It's 6pm on
Friday, and I'm writing to a few thousand friends I have not met yet. I am
writing to ask them to change our plans and meet a little while later. Here's
the thing.
Janet has
been the most consistent relationship of my adult life, and that is just a
fact. We've lived in numerous houses, and jumped a few make shift families, but
it's always really been the two of us. She slept in bed with me, her head on
the pillow, and she accepted my hysterical, tearful face into her chest, with
her paws around me, every time I was heartbroken, or spirit-broken, or just
lost, and as years went by, she let me take the role of her child, as I fell
asleep, with her chin resting above my head. She was under the piano when I
wrote songs, barked any time I tried to record anything, and she was in the
studio with me all the time we recorded the last album.
She's my
best friend and my mother and my daughter, my benefactor, and she's the one who
taught me what love is. I can't come to South America. Not now. When I got back
from the last leg of the US tour, there was a big, big difference. She doesn't
even want to go for walks anymore. I know that she's not sad about aging or
dying. Animals have a survival instinct, but a sense of mortality and vanity,
they do not. That’s why they are so much more present than people.
Sometimes
it takes me 20 minutes to pick which socks to wear to bed. But this decision is
instant. These are the choices we make, which define us. I will not be the
woman who puts her career ahead of love and friendship.
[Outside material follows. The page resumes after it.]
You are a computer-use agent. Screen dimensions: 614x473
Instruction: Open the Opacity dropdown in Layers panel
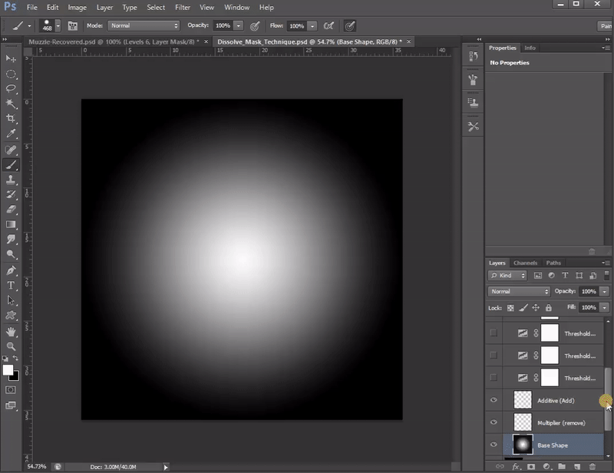[605, 292]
I am the woman who
stays home and bakes Tilapia for my dearest, oldest friend. And helps her be
comfortable, and comforted, and safe, and important.
Many of us
these days, we dread the death of a loved one. It is the ugly truth of Life,
that keeps us feeling terrified and alone. I wish we could also appreciate the
time that lies right beside the end of time. I know that I will feel the most
overwhelming knowledge of her, and of her life and of my love for her, in the
last moments. I need to do my damnedest to be there for that. Because it will
be the most beautiful, the most intense, the most enriching experience of life
I've ever known. When she dies.
So I am
staying home, and I am listening to her snore and wheeze, and reveling in the
swampiest, most awful breath that ever emanated from an angel. And I am asking
for your blessing. I'll be seeing you.